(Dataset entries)
● ● ●

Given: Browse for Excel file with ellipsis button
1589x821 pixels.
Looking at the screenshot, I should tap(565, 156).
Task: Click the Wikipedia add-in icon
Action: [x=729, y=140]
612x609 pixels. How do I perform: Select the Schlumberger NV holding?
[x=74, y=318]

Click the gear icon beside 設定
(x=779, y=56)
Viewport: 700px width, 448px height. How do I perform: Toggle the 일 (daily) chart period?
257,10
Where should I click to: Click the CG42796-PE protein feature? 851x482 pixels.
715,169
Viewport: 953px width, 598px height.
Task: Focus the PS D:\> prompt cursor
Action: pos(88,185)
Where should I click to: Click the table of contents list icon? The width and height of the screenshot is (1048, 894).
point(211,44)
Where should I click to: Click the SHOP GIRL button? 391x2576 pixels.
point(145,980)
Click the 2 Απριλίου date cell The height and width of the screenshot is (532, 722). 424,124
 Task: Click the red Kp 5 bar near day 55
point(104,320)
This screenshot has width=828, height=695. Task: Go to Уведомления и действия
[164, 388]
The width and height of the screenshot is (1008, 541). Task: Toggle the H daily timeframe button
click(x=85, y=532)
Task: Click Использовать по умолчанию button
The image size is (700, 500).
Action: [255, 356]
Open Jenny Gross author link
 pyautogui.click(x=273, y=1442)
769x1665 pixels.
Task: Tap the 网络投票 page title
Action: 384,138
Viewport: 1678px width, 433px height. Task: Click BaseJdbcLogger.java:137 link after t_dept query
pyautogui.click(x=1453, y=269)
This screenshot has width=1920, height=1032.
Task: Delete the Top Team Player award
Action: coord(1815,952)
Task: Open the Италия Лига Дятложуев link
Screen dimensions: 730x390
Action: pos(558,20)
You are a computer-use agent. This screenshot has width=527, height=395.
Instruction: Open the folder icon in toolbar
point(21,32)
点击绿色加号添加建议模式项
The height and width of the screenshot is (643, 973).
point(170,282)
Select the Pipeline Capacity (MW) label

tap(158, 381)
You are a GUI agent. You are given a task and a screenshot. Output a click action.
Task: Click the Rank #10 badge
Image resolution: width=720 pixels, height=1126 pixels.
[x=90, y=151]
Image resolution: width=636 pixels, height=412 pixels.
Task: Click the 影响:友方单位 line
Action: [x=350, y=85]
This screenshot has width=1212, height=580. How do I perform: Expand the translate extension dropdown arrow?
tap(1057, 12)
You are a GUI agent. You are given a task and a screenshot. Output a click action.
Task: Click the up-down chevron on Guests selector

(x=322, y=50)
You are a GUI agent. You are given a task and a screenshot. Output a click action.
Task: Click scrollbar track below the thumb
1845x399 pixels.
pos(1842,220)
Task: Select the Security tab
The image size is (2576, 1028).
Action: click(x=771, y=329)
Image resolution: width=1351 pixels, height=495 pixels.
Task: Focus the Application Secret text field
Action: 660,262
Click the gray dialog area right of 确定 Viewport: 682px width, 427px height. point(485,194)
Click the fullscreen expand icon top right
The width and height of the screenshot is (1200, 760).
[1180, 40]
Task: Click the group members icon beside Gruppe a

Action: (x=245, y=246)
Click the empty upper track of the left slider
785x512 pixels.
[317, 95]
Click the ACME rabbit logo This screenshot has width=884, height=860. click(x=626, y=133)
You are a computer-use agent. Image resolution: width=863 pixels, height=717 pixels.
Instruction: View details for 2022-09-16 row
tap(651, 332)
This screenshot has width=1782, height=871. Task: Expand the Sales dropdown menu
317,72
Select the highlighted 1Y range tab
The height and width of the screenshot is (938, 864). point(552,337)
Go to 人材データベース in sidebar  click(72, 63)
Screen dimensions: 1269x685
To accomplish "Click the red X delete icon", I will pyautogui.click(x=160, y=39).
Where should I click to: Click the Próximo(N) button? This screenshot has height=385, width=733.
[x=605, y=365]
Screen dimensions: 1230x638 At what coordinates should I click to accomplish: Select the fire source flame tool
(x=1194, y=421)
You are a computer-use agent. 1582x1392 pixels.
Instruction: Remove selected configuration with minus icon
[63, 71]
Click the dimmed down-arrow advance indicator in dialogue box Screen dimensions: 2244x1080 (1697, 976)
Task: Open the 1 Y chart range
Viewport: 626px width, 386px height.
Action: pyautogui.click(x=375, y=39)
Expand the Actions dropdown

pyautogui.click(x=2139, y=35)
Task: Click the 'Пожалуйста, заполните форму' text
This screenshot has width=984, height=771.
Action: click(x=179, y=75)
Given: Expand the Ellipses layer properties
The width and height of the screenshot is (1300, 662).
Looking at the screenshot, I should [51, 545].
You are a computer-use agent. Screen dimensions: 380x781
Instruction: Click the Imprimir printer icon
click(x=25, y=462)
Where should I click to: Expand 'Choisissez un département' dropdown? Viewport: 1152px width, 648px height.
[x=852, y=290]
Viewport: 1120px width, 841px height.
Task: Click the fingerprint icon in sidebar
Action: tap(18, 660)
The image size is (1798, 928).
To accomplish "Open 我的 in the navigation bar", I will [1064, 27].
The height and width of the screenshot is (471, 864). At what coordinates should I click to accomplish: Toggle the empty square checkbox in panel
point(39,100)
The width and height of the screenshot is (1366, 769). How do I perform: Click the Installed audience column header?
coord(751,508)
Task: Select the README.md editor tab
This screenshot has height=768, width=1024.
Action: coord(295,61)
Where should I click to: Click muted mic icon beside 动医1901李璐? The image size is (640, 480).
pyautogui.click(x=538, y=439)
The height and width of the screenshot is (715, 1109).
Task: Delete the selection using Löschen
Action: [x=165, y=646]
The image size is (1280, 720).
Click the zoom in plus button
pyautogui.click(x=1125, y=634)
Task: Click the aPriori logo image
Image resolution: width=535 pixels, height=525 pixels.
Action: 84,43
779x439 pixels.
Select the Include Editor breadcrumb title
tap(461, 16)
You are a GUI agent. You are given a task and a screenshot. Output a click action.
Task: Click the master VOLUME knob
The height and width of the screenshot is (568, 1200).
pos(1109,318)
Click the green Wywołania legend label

● ● ●

• **Your assignment**: Copy out each line of the data where the string "will" appears.

• **Solved problem**:
To accomplish "Click the red X delete icon", I will pyautogui.click(x=160, y=39).
To accomplish "Open 我的 in the navigation bar", I will [1064, 27].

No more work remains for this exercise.